Capirne i fenomeni non è semplice. Di certo, oltre alle anomalie climatiche che hanno permesso alla mosca di svernare e dunque essere ancora più presente, vi è un fattore umano e gestionale da tenere in considerazione, in particolare la disaffezione crescente degli olivicoltori.

In presenza di annate produttive negative, l’olivo tende a non essere più percepito come risorsa economica o fonte di gratificazione, ma come un onere gestionale sempre meno sostenibile. Anche perché le spese cominciano ad essere significative per tutte quelle attività agronomiche che correttamente si dovrebbero svolgere

Ne deriva un abbandono progressivo: gli oliveti non sono completamente trascurati, ma vengono gestiti con minore frequenza e attenzione, compromettendo la quantità produttiva e paesaggistica.

Le potature si diradano, dilatandosi a intervalli di due, tre, talvolta quattro anni. Le chiome si sviluppano in modo disordinato e verticale, spostando la fruttificazione verso le porzioni più alte e meno accessibili. Una quota significativa delle olive resta così non raccolta, diventando terreno fertile per nuove infestazioni da parte della mosca olearia (Bactrocera oleae), che può completare una o due generazioni primaverili.

Questo abbandono gestionale, spesso silenzioso e non dichiarato, si configura al tempo stesso come causa e conseguenza della crisi produttiva. La minore cura porta a una riduzione delle rese, che a sua volta indebolisce la motivazione all’investimento, innescando un circolo vizioso di progressivo impoverimento agronomico.
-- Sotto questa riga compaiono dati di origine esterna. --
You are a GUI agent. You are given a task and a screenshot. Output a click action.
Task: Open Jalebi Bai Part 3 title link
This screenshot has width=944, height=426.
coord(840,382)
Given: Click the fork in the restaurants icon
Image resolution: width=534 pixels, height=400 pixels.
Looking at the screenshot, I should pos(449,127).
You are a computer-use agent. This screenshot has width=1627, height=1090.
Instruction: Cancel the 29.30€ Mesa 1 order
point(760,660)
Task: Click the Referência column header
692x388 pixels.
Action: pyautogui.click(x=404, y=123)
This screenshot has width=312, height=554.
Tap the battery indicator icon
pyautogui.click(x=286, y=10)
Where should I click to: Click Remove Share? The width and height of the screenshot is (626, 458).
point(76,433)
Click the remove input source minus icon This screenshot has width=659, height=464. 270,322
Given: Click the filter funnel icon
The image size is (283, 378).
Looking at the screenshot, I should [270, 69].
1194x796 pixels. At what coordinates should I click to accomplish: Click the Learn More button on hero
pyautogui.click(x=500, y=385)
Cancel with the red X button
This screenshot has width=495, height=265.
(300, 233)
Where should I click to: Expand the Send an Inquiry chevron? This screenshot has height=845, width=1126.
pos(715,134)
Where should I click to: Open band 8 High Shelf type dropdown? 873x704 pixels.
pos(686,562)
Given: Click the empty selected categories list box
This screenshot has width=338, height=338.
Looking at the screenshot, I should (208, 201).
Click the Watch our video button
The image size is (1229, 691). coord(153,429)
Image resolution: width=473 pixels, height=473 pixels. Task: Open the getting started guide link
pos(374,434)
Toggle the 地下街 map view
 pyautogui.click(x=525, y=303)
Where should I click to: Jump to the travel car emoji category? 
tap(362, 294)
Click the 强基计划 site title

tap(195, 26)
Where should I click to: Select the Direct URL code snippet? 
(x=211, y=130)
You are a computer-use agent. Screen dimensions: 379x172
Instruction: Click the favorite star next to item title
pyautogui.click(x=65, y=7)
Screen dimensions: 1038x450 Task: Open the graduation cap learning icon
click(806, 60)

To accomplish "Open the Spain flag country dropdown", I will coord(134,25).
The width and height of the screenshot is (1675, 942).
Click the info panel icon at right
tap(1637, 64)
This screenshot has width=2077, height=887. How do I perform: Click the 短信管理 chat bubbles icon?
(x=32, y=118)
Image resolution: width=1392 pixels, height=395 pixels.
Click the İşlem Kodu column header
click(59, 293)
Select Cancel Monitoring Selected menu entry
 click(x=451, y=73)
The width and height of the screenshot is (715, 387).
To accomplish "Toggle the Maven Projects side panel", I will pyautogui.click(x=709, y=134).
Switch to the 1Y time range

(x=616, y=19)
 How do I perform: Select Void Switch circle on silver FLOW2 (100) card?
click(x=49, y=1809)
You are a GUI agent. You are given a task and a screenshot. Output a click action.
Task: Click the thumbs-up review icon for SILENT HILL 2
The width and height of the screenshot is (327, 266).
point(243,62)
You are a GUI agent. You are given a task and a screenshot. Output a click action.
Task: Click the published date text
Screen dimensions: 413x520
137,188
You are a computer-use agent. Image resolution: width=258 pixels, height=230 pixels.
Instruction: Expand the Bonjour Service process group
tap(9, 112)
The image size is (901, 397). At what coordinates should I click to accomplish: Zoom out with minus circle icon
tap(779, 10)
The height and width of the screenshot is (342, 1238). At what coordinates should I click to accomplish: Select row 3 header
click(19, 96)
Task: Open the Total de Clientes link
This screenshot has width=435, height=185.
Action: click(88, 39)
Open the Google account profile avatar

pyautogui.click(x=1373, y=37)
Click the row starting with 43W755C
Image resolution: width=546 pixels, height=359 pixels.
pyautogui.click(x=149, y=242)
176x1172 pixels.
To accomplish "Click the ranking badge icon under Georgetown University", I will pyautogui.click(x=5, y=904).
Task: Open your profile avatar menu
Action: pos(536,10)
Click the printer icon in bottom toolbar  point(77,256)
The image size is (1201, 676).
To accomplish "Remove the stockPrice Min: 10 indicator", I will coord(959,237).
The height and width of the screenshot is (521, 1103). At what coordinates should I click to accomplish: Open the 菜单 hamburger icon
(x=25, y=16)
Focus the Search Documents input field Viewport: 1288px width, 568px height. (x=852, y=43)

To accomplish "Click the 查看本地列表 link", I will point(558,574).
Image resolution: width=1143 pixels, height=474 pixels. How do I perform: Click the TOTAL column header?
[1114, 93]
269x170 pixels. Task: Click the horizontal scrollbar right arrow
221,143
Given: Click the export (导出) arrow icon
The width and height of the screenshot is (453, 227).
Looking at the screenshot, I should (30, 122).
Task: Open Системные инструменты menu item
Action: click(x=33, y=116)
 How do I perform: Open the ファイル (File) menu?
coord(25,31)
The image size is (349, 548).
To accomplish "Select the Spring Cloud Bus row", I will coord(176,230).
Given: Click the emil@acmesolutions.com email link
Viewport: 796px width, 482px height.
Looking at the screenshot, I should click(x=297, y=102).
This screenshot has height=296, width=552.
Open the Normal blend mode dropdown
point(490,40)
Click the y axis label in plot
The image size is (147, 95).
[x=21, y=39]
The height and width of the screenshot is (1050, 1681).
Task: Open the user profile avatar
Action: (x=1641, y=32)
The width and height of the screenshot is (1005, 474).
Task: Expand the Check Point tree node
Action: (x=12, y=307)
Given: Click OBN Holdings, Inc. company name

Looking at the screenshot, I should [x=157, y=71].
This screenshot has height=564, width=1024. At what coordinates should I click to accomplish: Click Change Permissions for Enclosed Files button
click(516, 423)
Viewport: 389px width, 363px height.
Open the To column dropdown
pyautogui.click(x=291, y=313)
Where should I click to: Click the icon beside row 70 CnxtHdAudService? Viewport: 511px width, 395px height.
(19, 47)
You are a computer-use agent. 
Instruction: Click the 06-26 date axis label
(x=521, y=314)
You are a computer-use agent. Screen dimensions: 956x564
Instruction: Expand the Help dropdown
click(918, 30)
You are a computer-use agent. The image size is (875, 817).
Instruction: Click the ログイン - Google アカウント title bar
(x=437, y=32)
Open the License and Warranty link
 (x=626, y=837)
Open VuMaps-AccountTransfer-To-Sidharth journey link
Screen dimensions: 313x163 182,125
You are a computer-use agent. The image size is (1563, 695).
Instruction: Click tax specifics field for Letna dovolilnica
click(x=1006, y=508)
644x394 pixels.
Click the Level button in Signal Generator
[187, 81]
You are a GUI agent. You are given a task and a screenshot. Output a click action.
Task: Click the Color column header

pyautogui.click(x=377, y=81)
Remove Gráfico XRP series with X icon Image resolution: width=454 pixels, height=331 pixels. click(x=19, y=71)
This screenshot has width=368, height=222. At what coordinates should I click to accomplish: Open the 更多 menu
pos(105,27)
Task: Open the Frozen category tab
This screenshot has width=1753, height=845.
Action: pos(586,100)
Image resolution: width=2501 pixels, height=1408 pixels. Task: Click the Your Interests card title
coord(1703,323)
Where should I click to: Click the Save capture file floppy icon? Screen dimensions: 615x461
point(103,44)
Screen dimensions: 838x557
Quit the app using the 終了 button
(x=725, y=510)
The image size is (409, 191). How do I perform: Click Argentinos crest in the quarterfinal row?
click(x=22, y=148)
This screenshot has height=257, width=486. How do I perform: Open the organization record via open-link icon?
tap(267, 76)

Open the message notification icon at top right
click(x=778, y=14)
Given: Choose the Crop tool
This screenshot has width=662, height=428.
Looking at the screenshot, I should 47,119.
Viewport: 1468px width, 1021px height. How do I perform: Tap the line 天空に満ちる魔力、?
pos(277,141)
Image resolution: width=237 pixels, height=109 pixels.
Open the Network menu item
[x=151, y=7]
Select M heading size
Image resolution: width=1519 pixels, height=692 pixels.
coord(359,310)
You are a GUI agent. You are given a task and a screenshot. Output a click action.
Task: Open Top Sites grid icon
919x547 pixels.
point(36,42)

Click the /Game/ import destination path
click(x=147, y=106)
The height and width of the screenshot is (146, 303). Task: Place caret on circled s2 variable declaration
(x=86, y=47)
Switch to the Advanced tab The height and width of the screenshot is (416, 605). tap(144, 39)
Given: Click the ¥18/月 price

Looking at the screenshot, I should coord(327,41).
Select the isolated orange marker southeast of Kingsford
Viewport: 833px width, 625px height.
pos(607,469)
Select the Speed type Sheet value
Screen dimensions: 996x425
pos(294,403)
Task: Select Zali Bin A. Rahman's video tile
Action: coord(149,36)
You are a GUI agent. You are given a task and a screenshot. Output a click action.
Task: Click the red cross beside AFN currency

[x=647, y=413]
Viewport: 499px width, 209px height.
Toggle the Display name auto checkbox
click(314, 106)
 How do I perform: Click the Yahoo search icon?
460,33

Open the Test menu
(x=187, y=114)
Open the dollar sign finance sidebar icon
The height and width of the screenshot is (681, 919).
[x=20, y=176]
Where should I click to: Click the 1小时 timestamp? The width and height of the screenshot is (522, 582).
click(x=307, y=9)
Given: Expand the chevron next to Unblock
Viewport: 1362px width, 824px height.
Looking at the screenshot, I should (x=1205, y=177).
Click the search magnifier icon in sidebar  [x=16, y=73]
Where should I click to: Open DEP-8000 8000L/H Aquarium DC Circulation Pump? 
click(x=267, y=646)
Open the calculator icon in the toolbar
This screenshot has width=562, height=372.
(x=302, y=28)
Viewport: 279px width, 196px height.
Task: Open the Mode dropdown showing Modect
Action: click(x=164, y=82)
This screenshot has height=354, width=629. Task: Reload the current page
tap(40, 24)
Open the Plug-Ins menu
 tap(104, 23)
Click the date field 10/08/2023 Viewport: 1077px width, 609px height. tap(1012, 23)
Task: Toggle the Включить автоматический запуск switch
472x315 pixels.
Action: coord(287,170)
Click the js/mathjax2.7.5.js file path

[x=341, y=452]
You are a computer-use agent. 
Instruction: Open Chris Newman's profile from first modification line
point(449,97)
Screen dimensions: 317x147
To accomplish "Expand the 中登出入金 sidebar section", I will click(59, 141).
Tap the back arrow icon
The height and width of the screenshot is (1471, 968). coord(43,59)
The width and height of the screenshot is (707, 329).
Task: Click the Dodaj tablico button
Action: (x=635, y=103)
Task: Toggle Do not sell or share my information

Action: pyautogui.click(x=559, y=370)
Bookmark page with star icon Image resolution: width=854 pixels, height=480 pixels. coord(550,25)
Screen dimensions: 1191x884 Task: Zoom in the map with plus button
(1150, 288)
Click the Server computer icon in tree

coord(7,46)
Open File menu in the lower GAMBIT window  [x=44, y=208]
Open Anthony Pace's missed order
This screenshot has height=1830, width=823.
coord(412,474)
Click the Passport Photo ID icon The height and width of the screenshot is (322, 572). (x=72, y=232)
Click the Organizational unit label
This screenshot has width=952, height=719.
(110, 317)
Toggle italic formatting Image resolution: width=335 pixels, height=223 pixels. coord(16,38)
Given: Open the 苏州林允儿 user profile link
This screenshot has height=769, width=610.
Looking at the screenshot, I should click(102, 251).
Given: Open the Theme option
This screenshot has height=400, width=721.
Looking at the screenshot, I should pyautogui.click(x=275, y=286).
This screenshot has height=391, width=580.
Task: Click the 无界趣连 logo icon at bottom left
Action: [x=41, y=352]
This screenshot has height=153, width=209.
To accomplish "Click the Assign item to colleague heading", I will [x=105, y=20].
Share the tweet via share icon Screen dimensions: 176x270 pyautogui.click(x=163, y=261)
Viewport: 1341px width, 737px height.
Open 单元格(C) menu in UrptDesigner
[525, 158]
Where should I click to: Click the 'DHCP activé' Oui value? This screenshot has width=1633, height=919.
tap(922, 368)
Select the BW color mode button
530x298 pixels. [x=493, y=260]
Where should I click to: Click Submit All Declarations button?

Fioritura compressa e allegagione insufficiente

La fioritura dell’olivo, in molti areali, si è manifestata con un avvio tardivo e una conclusione precoce, con una durata complessiva ridotta a circa 10 giorni, rispetto ai 15–20 che caratterizzano annate considerate “normali”. Tale compressione temporale ha ridotto la finestra utile per la fecondazione, generando un disallineamento tra disponibilità di polline e ricettività dei fiori. Ne è derivata una cascola precoce e diffusa, con una percentuale elevata di frutti derivati da ovuli non fecondati, detti comunemente olive passerine.

Queste presentano dimensioni ridotte, sono per lo più soggette a cascola o risultano incapaci di accumulare quantità significative di olio. La conseguenza diretta di questi andamenti è un calo quantitativo della produzione stimata, con difformità di maturazione.

Fitofagi e ridotta efficacia dei mezzi di difesa

Alla criticità fisiologica dell’annata si somma una pressione entomologica crescente. La cimice asiatica (Halyomorpha halys) ha causato necrosi locali nelle giovani drupe, con interruzioni nello sviluppo, conseguente cascola e un generale indebolimento della pianta per la sottrazione di linfa.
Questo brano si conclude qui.